O libanês descreve ainda que, para fundamentar que não houve pagamento de subornos e que a dívida contraída por Moçambique nunca foi “oculta”, apresentou uma carta ao tribunal de Brooklyn, em Nova Iorque, que prova que Nyusi conhecia e validou os empréstimos.
“Tenho uma carta datada de 14 de Janeiro de 2013, assinada pelo actual presidente de Moçambique, Filipe Nyusi, onde valida os empréstimos. Tenho fotos de responsáveis moçambicanos a visitar o site, dezenas de cartas e emails onde os empréstimos são mencionados com total clareza”, refere.
“Contudo, tenho o telemóvel do Filipe Nyusi: liguei-lhe dez vezes, mandei-lhe SMS [mensagens], ele nunca me respondeu. Até enviei uma carta à presidência no dia 18 de Janeiro de 2021, sem resposta”, diz, acreditando que “mais cedo ou mais tarde ele [Filipe Nyusi] terá que dar explicações”.
Guebuza foi um estratega
Sobre Armando Guebuza, então presidente de Moçambique aquando da contratação da dívida, Boustani diz que nunca foi um homem ingénuo e sempre teve consciência dos riscos que os recursos naturais que acabavam de ser descobertos no norte de Moçambique podiam trazer ao país.
“Armando Guebuza não foi ingénuo (...) tinha consciência dos riscos induzidos pela pirataria e sabia muito bem que os recursos de Moçambique atrairiam a cobiça”, escreve Boustani.
Para evitar tal risco, a solução, portanto, passava por garantir a segurança marítima. Tal segurança, porém, devia ser implantada pela Privinvest, que ofereceu a Moçambique um kit de segurança marítima “chave na mão”, composto, entre outros, por “um sistema de vigilância por satélite, dois estaleiros completos em terra (um em Pemba e outro em Maputo)”.

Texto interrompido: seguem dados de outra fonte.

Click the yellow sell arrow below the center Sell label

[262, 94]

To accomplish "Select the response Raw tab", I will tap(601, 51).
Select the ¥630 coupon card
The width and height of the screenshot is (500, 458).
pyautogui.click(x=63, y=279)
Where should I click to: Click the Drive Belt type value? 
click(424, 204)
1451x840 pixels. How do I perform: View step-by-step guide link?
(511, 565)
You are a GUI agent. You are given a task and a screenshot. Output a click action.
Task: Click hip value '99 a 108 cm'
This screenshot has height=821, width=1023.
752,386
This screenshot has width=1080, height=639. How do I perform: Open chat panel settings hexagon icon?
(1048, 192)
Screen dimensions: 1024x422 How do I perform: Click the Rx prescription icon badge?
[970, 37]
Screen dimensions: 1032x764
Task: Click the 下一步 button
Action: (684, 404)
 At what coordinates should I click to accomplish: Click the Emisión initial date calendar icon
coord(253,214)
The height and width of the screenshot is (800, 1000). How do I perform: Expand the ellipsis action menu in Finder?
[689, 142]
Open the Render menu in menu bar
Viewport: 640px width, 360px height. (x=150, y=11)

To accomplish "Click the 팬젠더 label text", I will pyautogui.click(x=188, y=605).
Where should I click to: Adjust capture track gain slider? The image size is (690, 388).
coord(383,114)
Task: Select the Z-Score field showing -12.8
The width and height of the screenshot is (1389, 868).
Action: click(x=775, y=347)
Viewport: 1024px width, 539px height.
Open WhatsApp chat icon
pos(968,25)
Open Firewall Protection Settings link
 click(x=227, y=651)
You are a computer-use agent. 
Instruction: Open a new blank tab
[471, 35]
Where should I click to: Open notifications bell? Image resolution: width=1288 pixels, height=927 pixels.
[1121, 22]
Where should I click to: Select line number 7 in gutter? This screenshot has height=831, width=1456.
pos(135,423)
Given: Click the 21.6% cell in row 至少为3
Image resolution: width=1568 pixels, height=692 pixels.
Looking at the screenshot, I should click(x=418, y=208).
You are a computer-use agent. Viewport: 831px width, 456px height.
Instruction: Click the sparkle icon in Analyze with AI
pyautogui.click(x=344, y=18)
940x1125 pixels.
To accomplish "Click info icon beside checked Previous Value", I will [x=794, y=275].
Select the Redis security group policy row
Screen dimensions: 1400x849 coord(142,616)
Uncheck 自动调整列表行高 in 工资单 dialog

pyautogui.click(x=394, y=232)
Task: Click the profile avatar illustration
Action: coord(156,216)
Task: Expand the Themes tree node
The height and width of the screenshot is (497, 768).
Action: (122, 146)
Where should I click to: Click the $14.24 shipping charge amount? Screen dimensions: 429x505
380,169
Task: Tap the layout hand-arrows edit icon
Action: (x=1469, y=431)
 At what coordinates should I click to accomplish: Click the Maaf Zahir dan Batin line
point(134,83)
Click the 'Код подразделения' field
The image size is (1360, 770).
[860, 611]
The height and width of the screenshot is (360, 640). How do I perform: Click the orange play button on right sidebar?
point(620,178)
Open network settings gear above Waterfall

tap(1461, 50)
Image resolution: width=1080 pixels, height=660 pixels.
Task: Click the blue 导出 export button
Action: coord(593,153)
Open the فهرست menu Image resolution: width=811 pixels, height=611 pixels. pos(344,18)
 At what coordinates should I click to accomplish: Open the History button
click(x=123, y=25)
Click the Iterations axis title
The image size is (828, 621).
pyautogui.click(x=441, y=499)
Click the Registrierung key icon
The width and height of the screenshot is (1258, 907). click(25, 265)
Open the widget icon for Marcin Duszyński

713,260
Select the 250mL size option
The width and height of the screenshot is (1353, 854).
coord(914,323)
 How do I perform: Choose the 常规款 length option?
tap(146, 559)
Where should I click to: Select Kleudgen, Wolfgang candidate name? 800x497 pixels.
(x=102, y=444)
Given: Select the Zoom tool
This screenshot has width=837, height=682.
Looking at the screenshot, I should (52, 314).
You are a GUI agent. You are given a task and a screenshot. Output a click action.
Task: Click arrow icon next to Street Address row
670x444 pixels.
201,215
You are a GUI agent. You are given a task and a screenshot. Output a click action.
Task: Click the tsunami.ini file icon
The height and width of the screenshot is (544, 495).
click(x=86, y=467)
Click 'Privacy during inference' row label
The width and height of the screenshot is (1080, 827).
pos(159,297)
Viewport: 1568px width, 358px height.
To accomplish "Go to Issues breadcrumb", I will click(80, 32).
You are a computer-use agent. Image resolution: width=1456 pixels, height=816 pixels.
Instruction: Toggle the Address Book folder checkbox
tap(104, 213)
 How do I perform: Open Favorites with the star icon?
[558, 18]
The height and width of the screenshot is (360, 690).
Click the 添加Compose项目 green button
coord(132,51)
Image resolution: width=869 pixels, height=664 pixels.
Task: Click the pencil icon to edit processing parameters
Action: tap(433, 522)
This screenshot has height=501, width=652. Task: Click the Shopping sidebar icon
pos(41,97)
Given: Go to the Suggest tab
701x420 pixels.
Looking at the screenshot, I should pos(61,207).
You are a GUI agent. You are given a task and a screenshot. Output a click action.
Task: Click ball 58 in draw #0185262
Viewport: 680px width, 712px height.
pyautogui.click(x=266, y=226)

Aos olhos de Guebuza, segundo Boustani, o custo do equipamento da Privinvest era, na verdade, “o de um prémio de apólice de seguro”.
Guebuza afirmou que o projecto de proteção da Zona Económica Exclusiva era estratégico e que, por isso, “ninguém, nem eu nem qualquer outro funcionário moçambicano, está autorizado a receber um cêntimo [de subornos ou comissões] para avançar como deveria. Se alguém te pedir dinheiro, recuse e venha falar comigo”.
A Conspiração americana
O valor na ordem de cerca de 2,2 mil milhões de dólares foi contraído por três empresas estatais, nomeadamente a EMATUM, MAM e Proindicus, com garantias soberanas, o que significa que, no caso de incapacidade na liquidação, a dívida passava a ser assumida pelo Estado moçambicano.
Apesar de tudo, na óptica de Boustani, os níveis insuportáveis da dívida contratada pelas três empresas surgiram com a queda acentuada nos preços dos hidrocarbonetos, causada pela revolução do gás de xisto, nos finais de 2014, significando que, contra todas as expectativas, os EUA voltaram a ser um exportador mundial de hidrocarbonetos.
“As consequências para Moçambique são graves”, diz Boustani. O país, a dado momento, não conseguia mais pagar a dívida, e quase na mesma altura em que o país atravessa essa crise, o poder em Moçambique foi assumido por Filipe Nyusi, um homem que Boustani considera “inferior”.
“O país atravessava tempos económicos difíceis. Armando Guebuza deu lugar a um homem inferior, Filipe Nyusi”, escreveu Boustani, numa passagem que pode ser consultada na página 61.
Com os prazos a apertarem e para renegociar a situação da dívida, Nyusi “foi convocado a Washington. Ele estava em uma posição fraca e procurando ajuda”, detalha Boustani.
Sobre essa ida a Washington, Boustani diz preferir dizer “que Washington, com o alicerce do Fundo Monetário Internacional (FMI), aproveitou uma oportunidade” para afundar ainda mais a economia de Moçambique, que estava no caminho de se tornar aquilo que ele mesmo chamou de “Qatar de África”, em termos de produção de hidrocarbonetos.
Contudo, apesar de todo o papel desempenhado por si na contratação das “dívidas ocultas”, Jean Boustani diz não ter feito mais senão ajudar um país africano em vias de desenvolvimento, no caso Moçambique, que precisava proteger a sua costa de muitos crimes marítimos, incluindo pirataria.
Ele vê-se, por isso, como um “mercenário” ao serviço de Moçambique, capturado pelos americanos, “inimigos” do desenvolvimento africano.